The tool kit, which Redmond, Wash.-based Microsoft calls the first of its kind in the industry, will allow developers using the Xbox platform to monitor real-time energy use of the games they create — “down to the nearest millisecond,” the company noted in a press release. It will also help Microsoft establish a baseline for Xbox games, which could then serve as a benchmark for developers. The company hopes gamemakers will also leverage the tool kit to experiment with approaches that reduce energy consumption.
“With a potential reach of over 3.1 billion players worldwide, game creators undoubtedly have potential to have a positive impact,” Microsoft said in the release. “These resources are designed to empower and enable developers to understand energy usage in their games and incorporate efficient strategies to help reduce the carbon impact of games.” The tool kit will include, for example, energy consumption averages for game areas like static menus and loading screens.
Some 60 years after the debut of the world’s first video game, the industry has grown into a $214 billion global juggernaut. With that growth comes an increased environmental impact — but one that can be difficult to quantify with precision, particularly as it varies widely by console, game and system setup.
Benjamin Abraham, a gaming decarbonization advocate at Sydney-based consultancy Afterclimate, calls the Microsoft tool kit “quite a significant achievement” if it can show developers energy consumption in real time. “(Having) actual direct measurement and in real time could be a critical enabler of a whole host of climate-positive interventions,” he said.
Video games’ climate footprint starts with the tens of millions of consoles, cartridges and discs manufactured each year and shipped around the world. But gameplay itself can also be energy-intensive: In one of few attempts to assess its energy consumption, a 2019 peer-reviewed study estimated that American gamers collectively use up to 34 terawatt-hours of electricity annually.

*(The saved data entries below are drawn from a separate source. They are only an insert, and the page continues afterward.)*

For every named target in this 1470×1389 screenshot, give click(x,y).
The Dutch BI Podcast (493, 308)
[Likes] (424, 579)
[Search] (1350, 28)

That’s more than the country’s largest nuclear power plant, the Palo Verde station, produces in one year.
The new tool kit is the latest in a series of efforts made by gaming companies to mitigate their environmental impact. Japanese conglomerate Nintendo says the power demand of its current Switch console is half that of the model released in 2017. Sony said in November that its latest Playstation 5 uses 17 percent less energy than the PS4. And Microsoft, for its part, rolled out automatic energy-saving mode earlier this year for select Xbox users, which reduces power consumption while the console is off.